Like other rattlesnakes, C. molossus has a rattle composed of keratin on the end of its tail. Each time the snake sheds its skin, a new segment is added to the rattle. A snake can shed its skin several times a year, and the rattle is fairly fragile and can be broken, so that the length of a rattlesnake's rattle is not an accurate measure of its age, unless the terminal button is intact.

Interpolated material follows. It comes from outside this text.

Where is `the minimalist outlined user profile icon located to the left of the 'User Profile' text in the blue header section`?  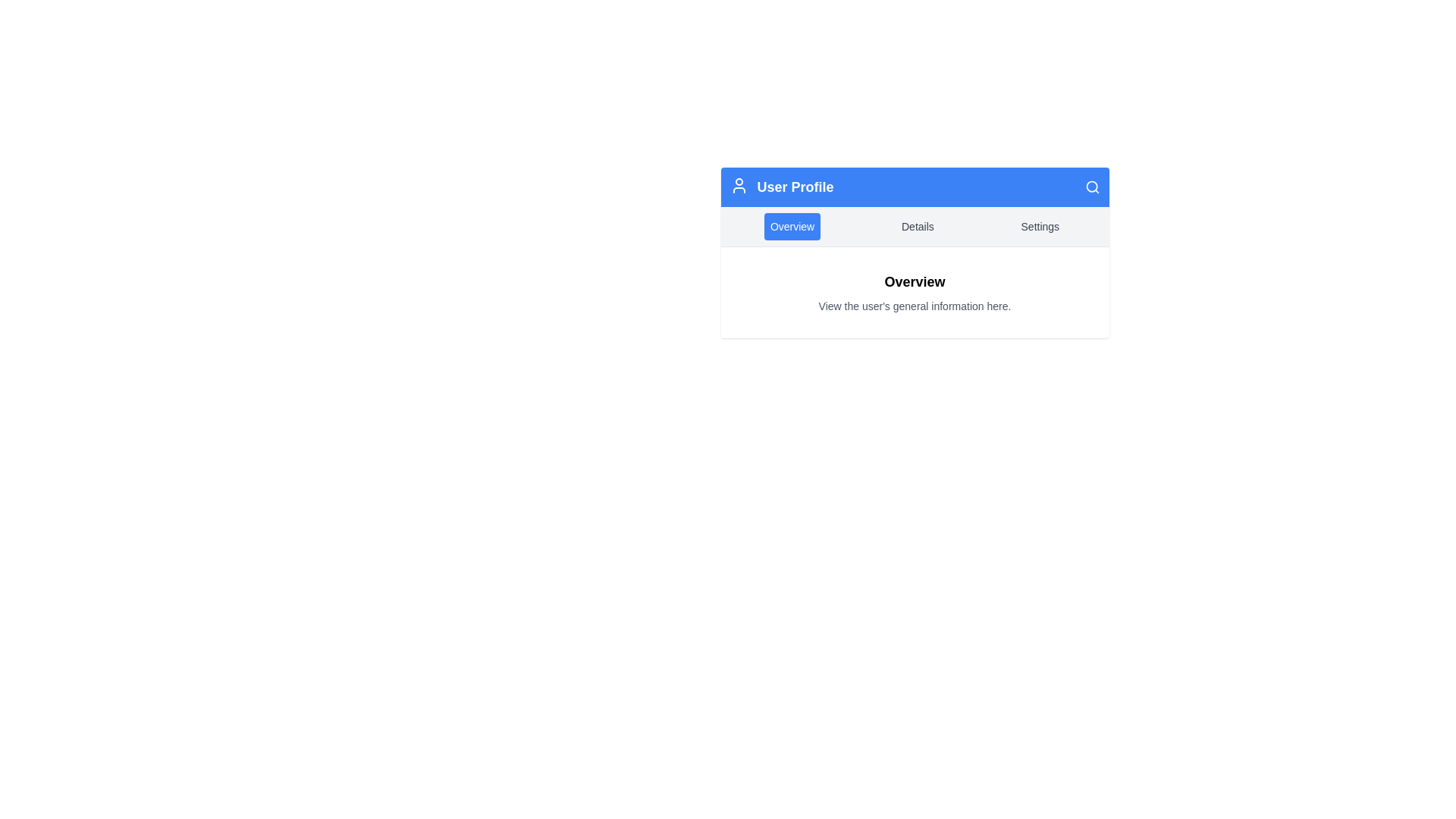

==Distribution and habitat==
The black-tailed rattlesnake is found in the southwestern United States in Arizona, New Mexico and west and central Texas, and Mexico as far south as Oaxaca, as well as the Gulf of California on San Estéban and Tiburón Islands. Its distribution reaches a maximum elevation of 2930 m, although it has been recorded at as high as 6900 feet at the McDonald Observatory in the Davis Mountains of west Texas. The type locality given is "Fort Webster, St. Rita del Cobre, N. Mex." (Fort Webster, Santa Rita del Cobre, Grant County, New Mexico, USA).

==Behavior and ecology==
All rattlesnakes are carnivorous, their primary food sources being rodents, other small mammals, birds, and small reptiles (such as small lizards). The behavior of northern black-tailed rattlesnakes varies over the course of a year. In the spring and fall, they are primarily diurnal. In the summer, they shift to a nocturnal behavior, to avoid the heat of summer. In the winter, they hibernate in dens created and abandoned by other animals, often with other species of snakes. They are variable in their form of locomotion depending on what substrate they need to traverse and will actively change between sidewinding or rectilinear movement. Although it is an able climber and expert swimmer, C. molossus is primarily a terrestrial species and inhabits grasslands, desert areas, and rocky and mountainous areas, as well as high-altitude forests.

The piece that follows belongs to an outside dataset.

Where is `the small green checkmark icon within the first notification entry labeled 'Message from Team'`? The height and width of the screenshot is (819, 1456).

===Docility and defense===
Crotalus molossus is considered to be one of the most docile rattlesnakes because of its calm demeanor and curious nature. Bites are accordingly fairly rare. The snake relies mostly on camouflage to avoid discovery. It normally tries to slither away when confronted, but will rattle when cornered.

===Venom===
The venom of the C. molossus is primarily hemotoxic, like that of most crotalids. However, it is only about two-thirds as toxic as western diamondback venom and is generally not fatal to humans. CroFab antivenom is often used to treat bites.

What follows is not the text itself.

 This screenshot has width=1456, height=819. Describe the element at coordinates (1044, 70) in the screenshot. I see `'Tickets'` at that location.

Crotalus molossus has larger venom glands than most rattlesnakes in its region. Because its venom is less toxic than that of most other crotalids, it needs to inject large quantities into its prey to be effective.

===Reproduction===
Breeding occurs in the spring when males follow the pheromone trails of the females. Copulation can sometimes last for hours and occur multiple times over a period of days. After mating, the male often stays near the female for several days to prevent any other males from mating with her. The female gives birth to live young in the summer, and the babies stay with the mother only until they wander off on their own, usually in less than a day or two. Females are believed to breed every year, and can have litters as large as 10-12 young but usually averaging four to six. Their lifespans average 15-20 years.

==Conservation status==
This species is classified as Least Concern IUCN Red List of Threatened Species (v3.1, 2001). Species are listed as such owing to their wide distribution or presumed large population or because they are unlikely to be declining fast enough to qualify for listing in a more threatened category. The population trend was stable when assessed in 2007.